O azar dos prefeitos da oposição

15 de agosto de 2018 às 10h58 Por Heron Cid
Dinaldo Filho, o terceiro prefeito da Oposição afastado em um ano na Paraíba; o vice, Bonifácio Rocha, assume

Dinaldo Filho (PSDB), de Patos, é o da vez. Ele é o terceiro, entre os prefeitos da oposição em grandes cidades, afastado do poder na Paraíba.

Antes dele, foram Berg Lima e depois o vice, Luís Antônio, em Bayeux, e Leto Viana e o vice Flávio Oliveira, em Cabedelo.

Três influentes cidades no mapa geográfico e político do estado.

No intervalo, a ex-prefeita do Conde, Tatiana Correia, foi parar alguns dias na cadeia e agora, livre do presídio, está debaixo de ordens.

Todos alvos de operações do Ministério Público, que cumpre seu papel no combate à improbidade administrativa, em parceria com Polícia Civil, esta que nos últimos anos ganhou inédito protagonismo em ações do gênero aqui no Estado.

Em todos os casos, os gestores oposicionistas são acusados de corrupção e fraudes.

Nos bastidores, já se cogita: quem será o próximo alvo da fila? Cajazeiras ou Santa Rita?

Para usar um jargão bem conhecido, “nunca antes na história” se apeou tanto prefeito na Paraíba. Uma evolução.

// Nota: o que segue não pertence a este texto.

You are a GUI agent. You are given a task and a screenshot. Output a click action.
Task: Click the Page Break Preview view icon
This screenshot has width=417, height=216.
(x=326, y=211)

Azar da oposição, que saiu de 2016 com o controle dos maiores colégios eleitorais paraibanos e vê seu tamanho minguando…

Sorte do Governo, que assiste a adversários caindo, em efeito dominó, e aliados alçados ao comando de cidades estratégicas, por força de despachos judiciais. A meses de uma nova eleição estadual.